The student extends and refines knowledge that the surface of the Earth is composed of different types of solid materials.
The student uses simple graphs, pictures, written statements, and numbers to observe, describe, record, and compare data.
-Space on campus (close to classroom if possible) for planting of plants
-Selection of listed plants (See Preparations and Associated File)
-Basic garden tools (shovels, rakes, spades, etc.)
-Crayons, colored pencils, pencils, pens
-Water hose or buckets to carry the water to the garden
-Books on butterflies and plants
-Plastic butter dishes (disposable ones from the grocery store)
-Dark, flat stones
-Access to Website (See Weblinks)
1. Select plants for the butterfly garden. (A list of nectar sources for adult butterflies, and butterfly and larva host plants is included in the associated file.) Choose plants from each category if possible. If this is not possible, then use what is available in your area.

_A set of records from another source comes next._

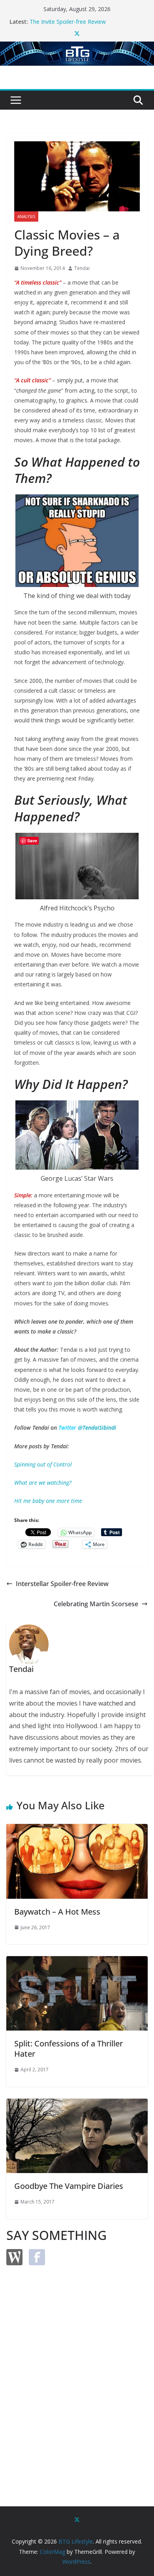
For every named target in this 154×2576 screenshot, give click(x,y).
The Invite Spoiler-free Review (68, 21)
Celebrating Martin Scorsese (96, 1604)
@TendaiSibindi (97, 1427)
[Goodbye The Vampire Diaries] (77, 2104)
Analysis (26, 216)
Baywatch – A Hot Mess (57, 1911)
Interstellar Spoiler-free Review (62, 1583)
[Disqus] (77, 2372)
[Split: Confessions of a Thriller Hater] (77, 1961)
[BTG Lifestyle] (77, 47)
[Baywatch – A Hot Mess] (77, 1829)
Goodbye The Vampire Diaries (68, 2186)
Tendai (82, 268)
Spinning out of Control (43, 1464)
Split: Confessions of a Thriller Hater (68, 2048)
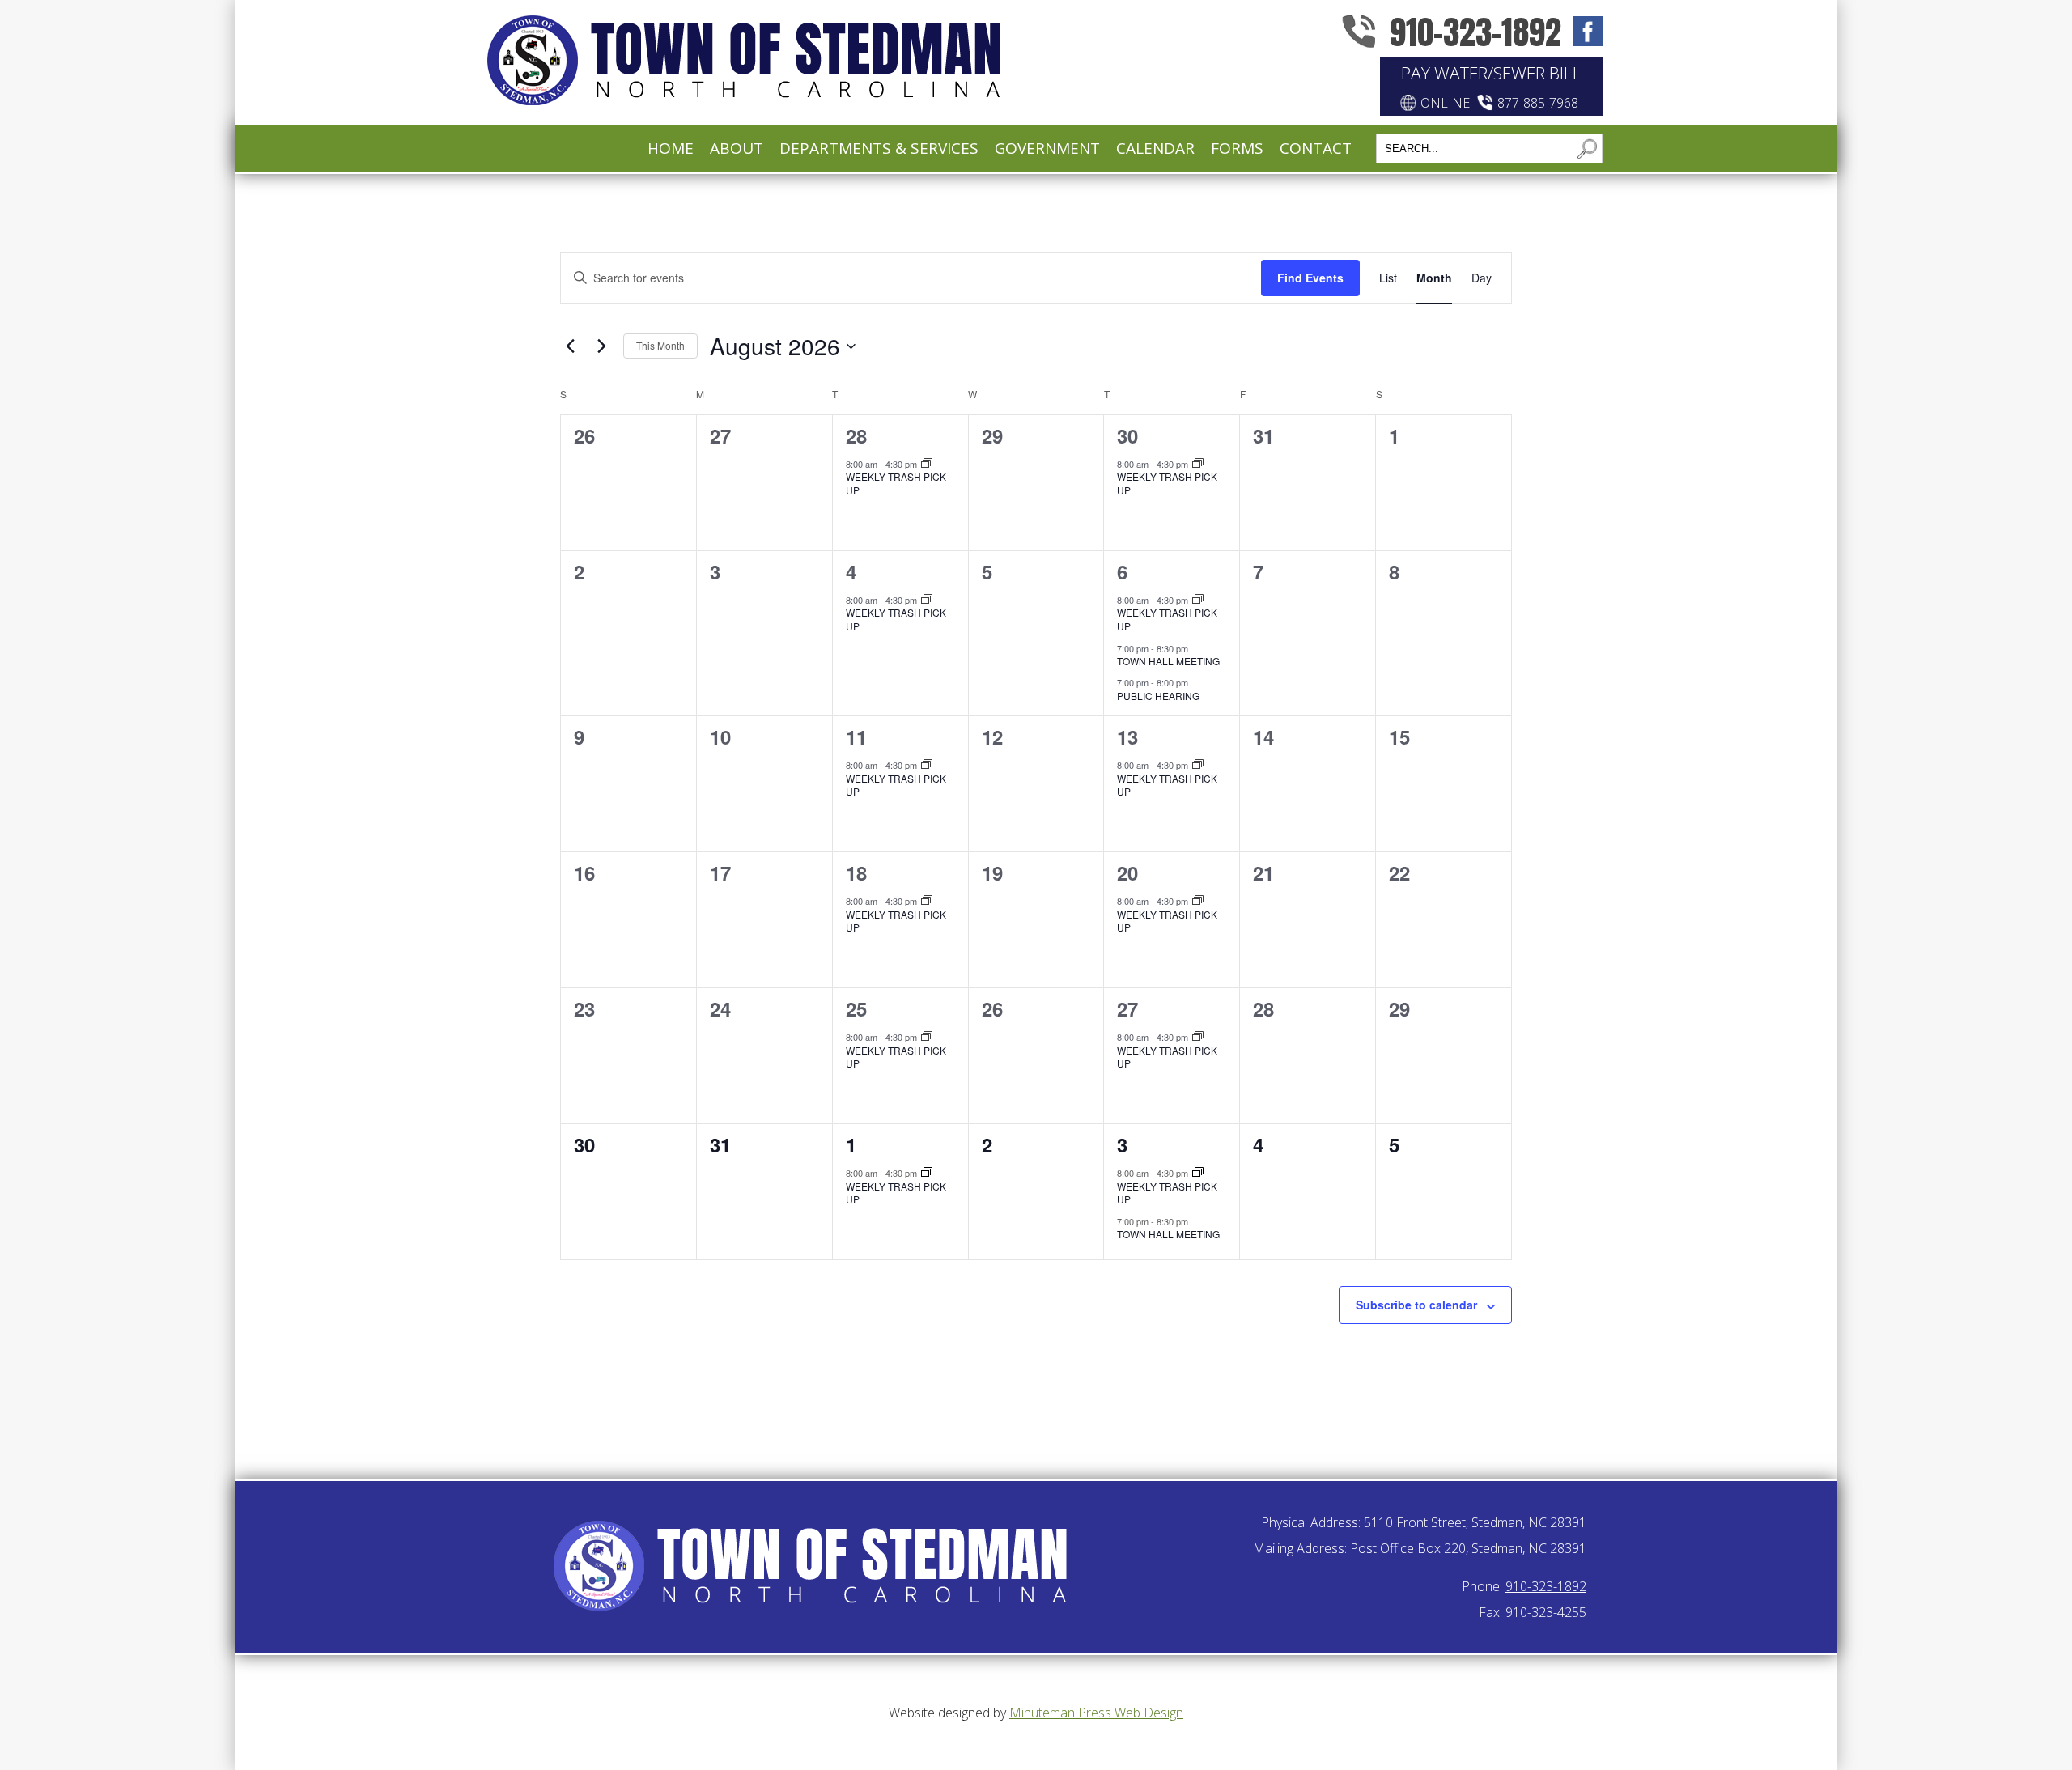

2. Locate an area to be used. If an outside area cannot be located, the butterfly garden can be created in planters located outside the classroom, near the playground or any other outside area of the school.
3. Depending on your time frame, prepare the designated area. If the location is too sandy, add several bags of a planting material. This can come from your local WalMart or KMart store or a local garden center. Many places will donate if you tell them what you are doing. Students generally enjoy this part as they love to get dirty and make messes, however your schedule may not allow for the preparation time as well as the planting.
4. Group plants together according to what they need, i.e., sunlight, water, special soil (although any soil is generally fine).
5. Locate a water source. This may be done with a hose or water buckets if no hose is available. Have buckets filled and located near the garden for students.
6. Plant plants in holes dug by the students. Be sure the plants are secure in the holes by packing the earth down around them, but not too tightly.
7. Remember to create a water source for the butterflies (sink one or two butter dishes into holes) and include some dark, flat stones in the garden. Butterflies are attracted to both.
1. Ask the students why they think it is important to provide spaces for butterflies and other animals.
2. Tell students that they will be constructing a butterfly garden outside.
3. Review the plants to be used and show the students the items to be placed in the garden.
4. Review with students the tools they will be using in the garden for turning the soil and planting the plants. Explain about their correct use and how to be safe while using them.
5. If the garden is large enough, group the students and assign them a section to plant. When this is not feasible, assign each student a task to perform in preparing the garden. Allow each student an opportunity to turn the soil and plant a plant. If time is a factor, prepare the garden area prior to class time. Leave a small section so that students can see what it looked like before and have a chance to turn a shovel of soil themselves. (See Preparations)
6. Have students turn up the earth to prepare for the planting of the chosen plants. Explain to students as they work why they must remove weeds, grass and other items that are in the area so the new plants will grow. If the area is already prepared, explain to students by comparing an area that is not prepared and the garden space to be planted.
7. Allow students to dig holes and plant the plants.
8. Allow students to place the rocks and other garden items you may have in the garden.
9. Dig holes and place butter dishes (the disposable kind from the grocery store) in the holes then fill them with water for the butterflies. One or two should be sufficient.
10. Have students look at their garden and make a mental picture of the plants and their placement.
11. Return to the classroom or remain in the garden for students to create their journal entry and illustration about their garden experience. The journal entry should contain a main idea and a supporting detail. (See Rubric in Associated File)
12. Follow up with job assignments for maintaining the garden, such as water person, weeder, plant inspector.
Use the rubric in the associated file for the journal entry to assess knowledge and/or mastery of the standards addressed in this lesson.
1. Plan a trip to Butterfly World (Coconut Creek, FL).
2. Check with the local university science department for butterfly samples.
3. Locate a local museum that has a butterfly display.
4. Track Monarch butterfly migration via the Internet.